:: WHAT YOU WILL DO ::
Write the data out again so that it matches word for word.

:: DATA RECORDS ::
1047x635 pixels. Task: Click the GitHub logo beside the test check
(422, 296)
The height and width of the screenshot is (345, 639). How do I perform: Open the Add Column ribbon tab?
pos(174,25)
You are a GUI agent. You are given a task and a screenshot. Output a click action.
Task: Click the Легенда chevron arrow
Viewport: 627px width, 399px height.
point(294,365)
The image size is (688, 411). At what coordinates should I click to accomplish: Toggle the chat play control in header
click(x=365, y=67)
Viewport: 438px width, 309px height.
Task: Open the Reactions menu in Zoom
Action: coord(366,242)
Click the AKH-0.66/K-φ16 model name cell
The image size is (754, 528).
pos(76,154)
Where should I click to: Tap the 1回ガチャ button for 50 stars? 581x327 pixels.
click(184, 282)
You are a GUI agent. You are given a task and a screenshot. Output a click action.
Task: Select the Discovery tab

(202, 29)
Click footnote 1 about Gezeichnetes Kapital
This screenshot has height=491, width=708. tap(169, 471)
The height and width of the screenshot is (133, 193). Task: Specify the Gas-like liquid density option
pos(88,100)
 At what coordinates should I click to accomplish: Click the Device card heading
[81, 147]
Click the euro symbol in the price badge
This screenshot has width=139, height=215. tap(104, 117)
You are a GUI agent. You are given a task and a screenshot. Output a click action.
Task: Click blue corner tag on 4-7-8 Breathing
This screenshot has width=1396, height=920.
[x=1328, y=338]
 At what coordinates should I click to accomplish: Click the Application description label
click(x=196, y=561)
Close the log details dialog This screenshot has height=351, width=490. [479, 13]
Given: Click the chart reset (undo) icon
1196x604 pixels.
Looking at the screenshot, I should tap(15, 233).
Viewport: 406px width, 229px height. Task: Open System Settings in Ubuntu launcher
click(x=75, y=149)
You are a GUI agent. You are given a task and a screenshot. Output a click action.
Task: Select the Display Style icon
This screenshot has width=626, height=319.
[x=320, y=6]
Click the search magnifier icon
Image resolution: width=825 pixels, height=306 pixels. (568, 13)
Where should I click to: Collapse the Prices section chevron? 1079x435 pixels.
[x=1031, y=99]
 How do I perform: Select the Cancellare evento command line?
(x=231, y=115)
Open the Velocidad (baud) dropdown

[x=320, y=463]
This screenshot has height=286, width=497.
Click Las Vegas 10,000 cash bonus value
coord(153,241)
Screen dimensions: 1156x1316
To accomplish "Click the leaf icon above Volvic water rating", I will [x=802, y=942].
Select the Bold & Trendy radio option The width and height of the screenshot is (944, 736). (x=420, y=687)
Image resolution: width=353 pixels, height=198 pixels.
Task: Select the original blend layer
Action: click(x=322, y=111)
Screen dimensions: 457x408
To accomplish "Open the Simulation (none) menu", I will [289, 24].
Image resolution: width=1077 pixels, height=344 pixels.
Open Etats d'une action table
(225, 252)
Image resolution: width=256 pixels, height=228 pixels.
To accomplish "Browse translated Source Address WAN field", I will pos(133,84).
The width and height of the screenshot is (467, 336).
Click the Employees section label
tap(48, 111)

:: EXPECTED ANSWER ::
1047x635 pixels. Task: Click the GitHub logo beside the test check
(422, 296)
The height and width of the screenshot is (345, 639). How do I perform: Open the Add Column ribbon tab?
pos(174,25)
You are a GUI agent. You are given a task and a screenshot. Output a click action.
Task: Click the Легенда chevron arrow
Viewport: 627px width, 399px height.
point(294,365)
The image size is (688, 411). At what coordinates should I click to accomplish: Toggle the chat play control in header
click(x=365, y=67)
Viewport: 438px width, 309px height.
Task: Open the Reactions menu in Zoom
Action: coord(366,242)
Click the AKH-0.66/K-φ16 model name cell
The image size is (754, 528).
pos(76,154)
Where should I click to: Tap the 1回ガチャ button for 50 stars? 581x327 pixels.
click(184, 282)
You are a GUI agent. You are given a task and a screenshot. Output a click action.
Task: Select the Discovery tab

(202, 29)
Click footnote 1 about Gezeichnetes Kapital
This screenshot has height=491, width=708. tap(169, 471)
The height and width of the screenshot is (133, 193). Task: Specify the Gas-like liquid density option
pos(88,100)
 At what coordinates should I click to accomplish: Click the Device card heading
[81, 147]
Click the euro symbol in the price badge
This screenshot has width=139, height=215. tap(104, 117)
You are a GUI agent. You are given a task and a screenshot. Output a click action.
Task: Click blue corner tag on 4-7-8 Breathing
This screenshot has width=1396, height=920.
[x=1328, y=338]
 At what coordinates should I click to accomplish: Click the Application description label
click(x=196, y=561)
Close the log details dialog This screenshot has height=351, width=490. [479, 13]
Given: Click the chart reset (undo) icon
1196x604 pixels.
Looking at the screenshot, I should tap(15, 233).
Viewport: 406px width, 229px height. Task: Open System Settings in Ubuntu launcher
click(x=75, y=149)
You are a GUI agent. You are given a task and a screenshot. Output a click action.
Task: Select the Display Style icon
This screenshot has width=626, height=319.
[x=320, y=6]
Click the search magnifier icon
Image resolution: width=825 pixels, height=306 pixels. (568, 13)
Where should I click to: Collapse the Prices section chevron? 1079x435 pixels.
[x=1031, y=99]
 How do I perform: Select the Cancellare evento command line?
(x=231, y=115)
Open the Velocidad (baud) dropdown

[x=320, y=463]
This screenshot has height=286, width=497.
Click Las Vegas 10,000 cash bonus value
coord(153,241)
Screen dimensions: 1156x1316
To accomplish "Click the leaf icon above Volvic water rating", I will [x=802, y=942].
Select the Bold & Trendy radio option The width and height of the screenshot is (944, 736). (x=420, y=687)
Image resolution: width=353 pixels, height=198 pixels.
Task: Select the original blend layer
Action: click(x=322, y=111)
Screen dimensions: 457x408
To accomplish "Open the Simulation (none) menu", I will [289, 24].
Image resolution: width=1077 pixels, height=344 pixels.
Open Etats d'une action table
(225, 252)
Image resolution: width=256 pixels, height=228 pixels.
To accomplish "Browse translated Source Address WAN field", I will pos(133,84).
The width and height of the screenshot is (467, 336).
Click the Employees section label
tap(48, 111)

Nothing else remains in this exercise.